■ Work to be completed
Could you give the data that follows again exactly, without its pictures?

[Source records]
- Opening Delimiter -
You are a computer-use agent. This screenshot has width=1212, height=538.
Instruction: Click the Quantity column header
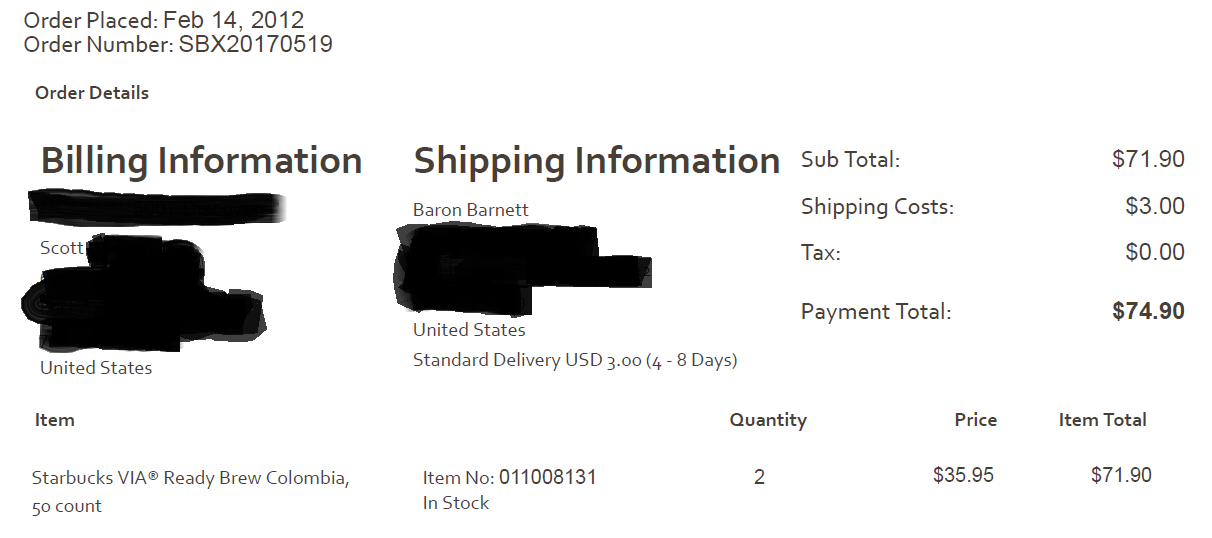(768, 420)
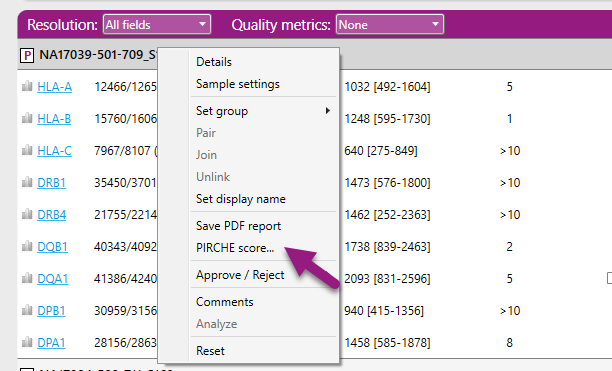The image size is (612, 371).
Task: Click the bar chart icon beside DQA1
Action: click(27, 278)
- Closing Delimiter -
■ Exercise output
You are a computer-use agent. This screenshot has width=1212, height=538.
Instruction: Click the Quantity column header
(768, 420)
The image size is (612, 371).
Task: Click the bar chart icon beside DQA1
Action: click(27, 278)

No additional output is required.